§ Given request
Display every line of the records below that contains the string "Select" and reproduce each matching line verbatim.

§ Provided data
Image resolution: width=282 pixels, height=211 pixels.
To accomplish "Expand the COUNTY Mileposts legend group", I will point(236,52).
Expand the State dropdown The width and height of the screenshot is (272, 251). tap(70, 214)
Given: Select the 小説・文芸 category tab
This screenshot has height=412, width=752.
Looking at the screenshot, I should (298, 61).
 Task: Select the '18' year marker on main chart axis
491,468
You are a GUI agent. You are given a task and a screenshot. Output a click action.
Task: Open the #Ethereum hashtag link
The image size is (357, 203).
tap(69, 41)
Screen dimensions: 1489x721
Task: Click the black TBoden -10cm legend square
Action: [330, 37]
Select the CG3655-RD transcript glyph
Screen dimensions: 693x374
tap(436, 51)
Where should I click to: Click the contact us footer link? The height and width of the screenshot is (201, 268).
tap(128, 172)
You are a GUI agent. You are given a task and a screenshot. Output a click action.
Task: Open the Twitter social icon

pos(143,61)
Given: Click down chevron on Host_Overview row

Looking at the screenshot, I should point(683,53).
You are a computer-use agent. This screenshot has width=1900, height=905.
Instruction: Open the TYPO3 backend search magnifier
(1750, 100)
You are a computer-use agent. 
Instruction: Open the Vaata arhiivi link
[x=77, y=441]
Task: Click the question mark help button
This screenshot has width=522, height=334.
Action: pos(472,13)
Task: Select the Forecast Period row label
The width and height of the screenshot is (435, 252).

§ Result for this exercise
Given: Select the 小説・文芸 category tab
 Task: Select the '18' year marker on main chart axis
Select the CG3655-RD transcript glyph
Task: Select the Forecast Period row label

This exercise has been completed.